Dave Kitson: Fans gave me hell when I said I didn't give two s***s about the FA Cup - 7M sport

Dave Kitson: Fans gave me hell when I said I didn't give two s***s about the FA Cup

Playing for a football club you realise people's jobs are on the line and a run in the Cup will not save them - but staying up in the league will


Posted Saturday, January 05, 2019 by Thesun.co.uk

IN January 2008 after another defeat at home, a journalist asked me if the magic of the FA Cup was a welcome distraction from our dreadful league form.

Reading weren't playing well at all, having lost 6-4 to Tottenham and 2-0 at home to Portsmouth.

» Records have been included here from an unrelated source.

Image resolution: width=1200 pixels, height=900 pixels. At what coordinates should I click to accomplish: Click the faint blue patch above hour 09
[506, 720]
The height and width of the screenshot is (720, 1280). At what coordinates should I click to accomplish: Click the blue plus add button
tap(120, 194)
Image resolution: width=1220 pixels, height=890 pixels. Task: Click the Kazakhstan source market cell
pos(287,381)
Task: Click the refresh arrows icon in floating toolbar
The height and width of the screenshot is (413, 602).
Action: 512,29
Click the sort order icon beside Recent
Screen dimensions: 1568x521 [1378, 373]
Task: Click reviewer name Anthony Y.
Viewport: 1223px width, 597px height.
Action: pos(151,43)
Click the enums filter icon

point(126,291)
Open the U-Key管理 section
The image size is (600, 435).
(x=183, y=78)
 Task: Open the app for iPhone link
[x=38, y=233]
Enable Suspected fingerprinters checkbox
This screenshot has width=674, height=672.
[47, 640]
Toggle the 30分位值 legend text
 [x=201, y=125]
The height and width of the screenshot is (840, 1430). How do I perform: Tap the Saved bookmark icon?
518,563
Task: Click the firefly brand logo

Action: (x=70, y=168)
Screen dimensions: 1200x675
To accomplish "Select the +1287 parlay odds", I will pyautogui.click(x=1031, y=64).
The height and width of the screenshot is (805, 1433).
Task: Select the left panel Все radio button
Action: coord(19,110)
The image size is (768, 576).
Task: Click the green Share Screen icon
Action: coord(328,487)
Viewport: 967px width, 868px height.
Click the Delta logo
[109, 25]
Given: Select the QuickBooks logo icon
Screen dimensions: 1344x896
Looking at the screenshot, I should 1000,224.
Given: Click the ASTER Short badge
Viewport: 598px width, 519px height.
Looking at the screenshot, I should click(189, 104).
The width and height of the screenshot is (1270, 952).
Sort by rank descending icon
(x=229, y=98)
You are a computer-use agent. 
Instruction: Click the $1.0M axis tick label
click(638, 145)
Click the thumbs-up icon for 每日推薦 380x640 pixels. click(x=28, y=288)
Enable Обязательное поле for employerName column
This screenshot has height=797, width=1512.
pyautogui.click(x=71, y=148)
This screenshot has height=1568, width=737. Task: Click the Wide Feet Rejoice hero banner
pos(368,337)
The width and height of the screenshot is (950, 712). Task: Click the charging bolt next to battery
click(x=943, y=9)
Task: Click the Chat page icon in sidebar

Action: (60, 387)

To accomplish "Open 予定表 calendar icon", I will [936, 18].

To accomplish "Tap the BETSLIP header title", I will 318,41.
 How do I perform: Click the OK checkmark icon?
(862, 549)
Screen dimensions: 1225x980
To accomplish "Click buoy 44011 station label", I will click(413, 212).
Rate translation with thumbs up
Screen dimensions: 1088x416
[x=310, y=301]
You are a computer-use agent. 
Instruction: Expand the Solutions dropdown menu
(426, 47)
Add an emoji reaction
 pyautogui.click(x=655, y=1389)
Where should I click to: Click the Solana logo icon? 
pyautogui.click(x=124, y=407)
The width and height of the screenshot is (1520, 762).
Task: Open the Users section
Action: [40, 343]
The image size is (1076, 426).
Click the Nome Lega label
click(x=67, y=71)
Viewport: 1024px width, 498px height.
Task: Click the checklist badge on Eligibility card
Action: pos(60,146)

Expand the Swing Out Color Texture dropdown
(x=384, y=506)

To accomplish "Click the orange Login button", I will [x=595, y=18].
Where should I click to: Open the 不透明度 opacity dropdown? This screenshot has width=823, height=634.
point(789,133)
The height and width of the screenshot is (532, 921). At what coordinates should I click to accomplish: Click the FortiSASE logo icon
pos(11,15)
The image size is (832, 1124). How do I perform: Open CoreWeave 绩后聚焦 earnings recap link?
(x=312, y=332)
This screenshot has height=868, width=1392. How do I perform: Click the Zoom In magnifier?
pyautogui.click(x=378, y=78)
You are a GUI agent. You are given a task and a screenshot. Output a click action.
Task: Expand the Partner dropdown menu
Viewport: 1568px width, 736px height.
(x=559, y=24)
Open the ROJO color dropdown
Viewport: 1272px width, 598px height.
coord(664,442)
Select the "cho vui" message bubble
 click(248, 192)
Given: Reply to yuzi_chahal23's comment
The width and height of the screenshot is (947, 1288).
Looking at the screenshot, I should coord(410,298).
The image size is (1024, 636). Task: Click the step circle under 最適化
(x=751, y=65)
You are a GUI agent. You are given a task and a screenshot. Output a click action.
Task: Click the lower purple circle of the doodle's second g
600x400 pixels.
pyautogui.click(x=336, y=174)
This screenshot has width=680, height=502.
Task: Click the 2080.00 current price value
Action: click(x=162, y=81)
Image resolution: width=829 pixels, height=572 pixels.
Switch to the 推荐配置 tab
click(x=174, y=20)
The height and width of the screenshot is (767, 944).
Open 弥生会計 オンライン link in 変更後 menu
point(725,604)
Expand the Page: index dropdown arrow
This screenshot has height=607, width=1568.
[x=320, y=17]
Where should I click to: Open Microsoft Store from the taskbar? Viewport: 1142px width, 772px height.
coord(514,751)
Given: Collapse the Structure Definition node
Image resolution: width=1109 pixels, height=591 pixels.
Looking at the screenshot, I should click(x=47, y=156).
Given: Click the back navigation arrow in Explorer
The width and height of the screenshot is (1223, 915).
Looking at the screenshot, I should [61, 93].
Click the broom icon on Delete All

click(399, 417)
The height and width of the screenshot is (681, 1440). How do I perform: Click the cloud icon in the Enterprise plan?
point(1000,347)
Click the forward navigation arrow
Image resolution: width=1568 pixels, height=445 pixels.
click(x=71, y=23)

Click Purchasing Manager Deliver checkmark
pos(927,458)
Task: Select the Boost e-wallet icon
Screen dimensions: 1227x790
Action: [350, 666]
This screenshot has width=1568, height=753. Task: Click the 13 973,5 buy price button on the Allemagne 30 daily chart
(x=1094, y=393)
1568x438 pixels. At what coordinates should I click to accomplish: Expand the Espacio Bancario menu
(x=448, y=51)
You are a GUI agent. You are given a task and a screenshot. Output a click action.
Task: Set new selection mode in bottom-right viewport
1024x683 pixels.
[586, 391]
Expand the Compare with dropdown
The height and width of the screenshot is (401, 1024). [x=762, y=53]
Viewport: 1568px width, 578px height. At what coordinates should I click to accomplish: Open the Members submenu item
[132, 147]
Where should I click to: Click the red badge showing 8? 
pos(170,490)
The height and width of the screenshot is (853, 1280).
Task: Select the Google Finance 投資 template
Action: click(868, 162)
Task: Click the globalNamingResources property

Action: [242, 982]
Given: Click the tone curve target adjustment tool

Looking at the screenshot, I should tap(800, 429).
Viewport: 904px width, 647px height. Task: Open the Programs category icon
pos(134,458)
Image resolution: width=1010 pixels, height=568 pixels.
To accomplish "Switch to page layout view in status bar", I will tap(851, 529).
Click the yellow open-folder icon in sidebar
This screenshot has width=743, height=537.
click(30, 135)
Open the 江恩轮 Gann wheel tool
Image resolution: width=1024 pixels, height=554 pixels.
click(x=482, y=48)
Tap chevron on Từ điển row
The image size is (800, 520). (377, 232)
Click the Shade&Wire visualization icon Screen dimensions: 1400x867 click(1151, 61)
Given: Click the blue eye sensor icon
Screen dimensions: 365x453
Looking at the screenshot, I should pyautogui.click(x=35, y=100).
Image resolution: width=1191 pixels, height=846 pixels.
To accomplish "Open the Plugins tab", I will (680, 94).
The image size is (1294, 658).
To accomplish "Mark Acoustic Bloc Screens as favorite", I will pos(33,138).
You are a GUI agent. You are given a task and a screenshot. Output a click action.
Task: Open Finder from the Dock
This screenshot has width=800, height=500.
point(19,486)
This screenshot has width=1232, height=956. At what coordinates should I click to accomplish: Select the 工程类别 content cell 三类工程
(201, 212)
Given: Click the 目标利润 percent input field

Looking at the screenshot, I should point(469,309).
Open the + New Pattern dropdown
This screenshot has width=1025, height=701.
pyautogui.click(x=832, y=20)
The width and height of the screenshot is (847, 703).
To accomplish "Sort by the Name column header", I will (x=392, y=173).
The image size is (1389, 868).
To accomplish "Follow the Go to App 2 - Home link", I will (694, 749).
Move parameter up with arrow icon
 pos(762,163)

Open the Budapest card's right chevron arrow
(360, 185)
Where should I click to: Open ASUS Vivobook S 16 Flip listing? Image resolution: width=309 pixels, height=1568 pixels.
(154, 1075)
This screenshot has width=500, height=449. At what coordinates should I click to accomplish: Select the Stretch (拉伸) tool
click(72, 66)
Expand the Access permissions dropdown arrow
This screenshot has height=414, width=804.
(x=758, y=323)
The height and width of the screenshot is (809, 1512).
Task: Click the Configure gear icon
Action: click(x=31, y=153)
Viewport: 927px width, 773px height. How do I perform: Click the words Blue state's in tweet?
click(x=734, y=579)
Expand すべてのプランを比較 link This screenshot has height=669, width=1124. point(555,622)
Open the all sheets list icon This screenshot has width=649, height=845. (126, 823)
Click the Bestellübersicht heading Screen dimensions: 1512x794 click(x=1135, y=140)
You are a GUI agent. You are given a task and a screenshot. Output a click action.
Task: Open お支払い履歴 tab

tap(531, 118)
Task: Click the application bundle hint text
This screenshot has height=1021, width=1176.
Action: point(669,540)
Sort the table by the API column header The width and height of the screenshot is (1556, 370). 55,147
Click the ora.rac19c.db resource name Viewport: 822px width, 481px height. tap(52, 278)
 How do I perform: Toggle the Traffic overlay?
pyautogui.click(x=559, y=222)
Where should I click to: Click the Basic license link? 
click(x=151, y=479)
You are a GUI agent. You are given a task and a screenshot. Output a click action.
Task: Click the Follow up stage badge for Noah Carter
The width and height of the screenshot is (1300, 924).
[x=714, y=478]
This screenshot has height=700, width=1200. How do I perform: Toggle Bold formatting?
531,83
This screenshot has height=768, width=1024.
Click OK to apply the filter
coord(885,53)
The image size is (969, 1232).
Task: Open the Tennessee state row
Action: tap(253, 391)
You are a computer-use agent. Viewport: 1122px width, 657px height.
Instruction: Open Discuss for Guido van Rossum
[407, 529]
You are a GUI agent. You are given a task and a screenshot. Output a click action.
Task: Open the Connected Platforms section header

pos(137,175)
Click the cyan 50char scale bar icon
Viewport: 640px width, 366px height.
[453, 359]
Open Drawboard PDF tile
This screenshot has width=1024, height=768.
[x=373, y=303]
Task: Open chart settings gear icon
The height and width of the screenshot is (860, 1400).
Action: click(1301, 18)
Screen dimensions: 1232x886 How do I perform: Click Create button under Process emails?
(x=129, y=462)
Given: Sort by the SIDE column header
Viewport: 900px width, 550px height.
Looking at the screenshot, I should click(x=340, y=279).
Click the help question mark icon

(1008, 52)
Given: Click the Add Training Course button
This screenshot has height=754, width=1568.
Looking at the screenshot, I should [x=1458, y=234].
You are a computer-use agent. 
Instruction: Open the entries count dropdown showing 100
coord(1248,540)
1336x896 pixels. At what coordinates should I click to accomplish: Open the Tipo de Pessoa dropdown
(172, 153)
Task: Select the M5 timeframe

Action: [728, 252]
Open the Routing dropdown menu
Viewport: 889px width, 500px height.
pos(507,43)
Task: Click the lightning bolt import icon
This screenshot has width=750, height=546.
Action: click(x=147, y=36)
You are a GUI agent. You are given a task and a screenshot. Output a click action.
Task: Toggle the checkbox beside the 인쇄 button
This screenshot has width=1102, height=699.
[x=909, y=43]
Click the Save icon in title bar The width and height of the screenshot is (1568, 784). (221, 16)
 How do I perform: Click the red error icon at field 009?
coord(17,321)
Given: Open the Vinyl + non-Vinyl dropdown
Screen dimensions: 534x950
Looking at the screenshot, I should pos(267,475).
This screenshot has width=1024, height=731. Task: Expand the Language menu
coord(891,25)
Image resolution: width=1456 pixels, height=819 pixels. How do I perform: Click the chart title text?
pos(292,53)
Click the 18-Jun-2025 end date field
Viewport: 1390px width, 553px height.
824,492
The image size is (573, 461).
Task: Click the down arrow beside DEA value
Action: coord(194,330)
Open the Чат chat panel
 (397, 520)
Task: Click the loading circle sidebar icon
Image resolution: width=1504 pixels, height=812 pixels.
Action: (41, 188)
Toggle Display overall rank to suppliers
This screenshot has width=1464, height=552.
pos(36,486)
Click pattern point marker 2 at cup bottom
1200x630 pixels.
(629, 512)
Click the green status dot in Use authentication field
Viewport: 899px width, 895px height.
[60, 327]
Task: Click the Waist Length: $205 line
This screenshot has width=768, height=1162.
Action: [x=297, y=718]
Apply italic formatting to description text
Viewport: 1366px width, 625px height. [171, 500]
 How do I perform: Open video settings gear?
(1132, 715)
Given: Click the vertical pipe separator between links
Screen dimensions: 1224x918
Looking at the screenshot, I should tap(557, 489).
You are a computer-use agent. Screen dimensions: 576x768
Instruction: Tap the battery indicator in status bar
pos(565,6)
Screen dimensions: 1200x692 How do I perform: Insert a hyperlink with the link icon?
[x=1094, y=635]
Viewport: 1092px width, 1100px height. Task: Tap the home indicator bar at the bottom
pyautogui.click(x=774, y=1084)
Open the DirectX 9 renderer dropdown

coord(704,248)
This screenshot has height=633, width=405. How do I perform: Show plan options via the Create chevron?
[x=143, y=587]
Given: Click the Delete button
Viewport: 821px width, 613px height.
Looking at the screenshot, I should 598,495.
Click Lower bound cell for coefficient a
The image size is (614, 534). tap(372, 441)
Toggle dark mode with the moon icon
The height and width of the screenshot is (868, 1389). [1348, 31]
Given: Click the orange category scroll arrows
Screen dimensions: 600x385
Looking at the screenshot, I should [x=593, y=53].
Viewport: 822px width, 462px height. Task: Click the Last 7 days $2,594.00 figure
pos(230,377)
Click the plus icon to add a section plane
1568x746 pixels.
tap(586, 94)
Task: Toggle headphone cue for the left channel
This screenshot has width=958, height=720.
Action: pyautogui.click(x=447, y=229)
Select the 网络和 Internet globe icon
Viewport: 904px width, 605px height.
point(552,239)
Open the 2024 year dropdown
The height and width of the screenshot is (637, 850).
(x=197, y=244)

Dave Kitson: Fans gave me hell when I said I didn't give two s***s about the FA Cup
Dave Kitson did not care about the FA Cup when Reading were fighting for survival

It was after the Pompey game - when I was angry and not in the mood to answer questions - that I told one reporter  I didn't give "Two s****" about the FA Cup that  year because we needed to sort out our Premier League form.

I knew people's jobs were on the line. And they were not going to be saved by an FA Cup run,  no matter how much  we enjoyed playing in the competition.

Although I believe to this day my sentiment was correct, it was a poor choice of words to make my point about a great competition - and the press had a field day.

The backlash from fans all over the country was immediate and I estimate a good-sized rainforest  gave up its life for the hate mail.

We used to pin the vilest stuff - including death threats - to the changing room notice board until it was somebody else's turn to be 'W***** of the week'.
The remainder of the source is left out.